### TEXT SECTION:
Cork: Good food, great buzz

THE Minister for the Gaiety of the Nation has had a challenging few years, dealing with a population wavering between melancholia and malevolence.
If he, or maybe even she, was a stand-up comic they’d have died a thousand deaths so glum and put upon, so utterly unmovable were the audience. At times optimism seemed a rare and precious jewel beyond compare, a smile flickering but begrudged.
Nevertheless, the defiance that helped earlier generations of Irish people develop olympian chips on shoulders has stood us in good stead and just behind the dismal facade of recent years lurks the party animal we all know and mostly love. And last Saturday night we — DW and I — visited a dining room full to the rafters of people determined to be happy, happy with themselves and each other, happy to be where they were and happy with the food served to them. And it was infectious.
Over the last while it’s not been unusual to arrive at a restaurant and find it more morgue than mardi gras. Sometimes you arrive to a room half empty and half heated or worse and you know it’s going to be more than a struggle to find the glow that comes from being in an alive, joyful place no matter how good the food and service are.
Last weekend Club Brasserie on Cork’s Lapps Quay, surely one of the nicest dining rooms in the city, was so busy and the atmosphere so very vibrant that, ever before a morsel was served, it was really cheering. Like Flann O’Brien’s bicycle, osmosis worked and the collective lifted the atmosphere to the point that the kitchen had a fair challenge to match the mood. It, I’m very glad to say, did so splendidly.
As is obvious from the name, hosts Harold Lynch and Beth Haughton — 20-year veterans of the business — follow the brasserie philosophy on how to use ingredients and serve food. This is, loosely, a relaxed, stylish but not intimidating place with professional service, printed menus, and, traditionally, white linen — unlike a bistro which may forego some if not all of these. And good, well cooked and, more often than not, locally sourced, robust food. Harold Lynch’s kitchen ticked all of those boxes and then some.

### DATA SEGMENT:
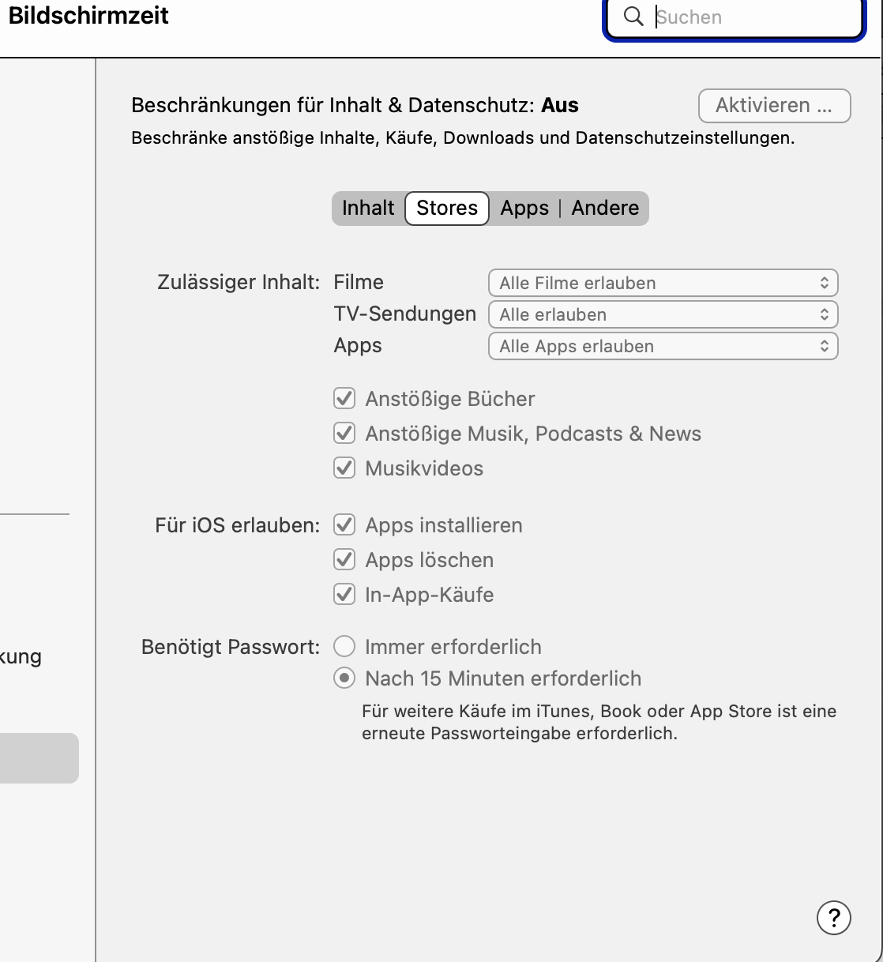Screen dimensions: 883x962
Task: Open the help question mark button
Action: [833, 918]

### TASK INSTRUCTIONS:
List every person the Cork restaurant review names by full name. Work from the restaurant review alone.

### YOUR RESPONSE:
- Flann O’Brien
- Harold Lynch
- Beth Haughton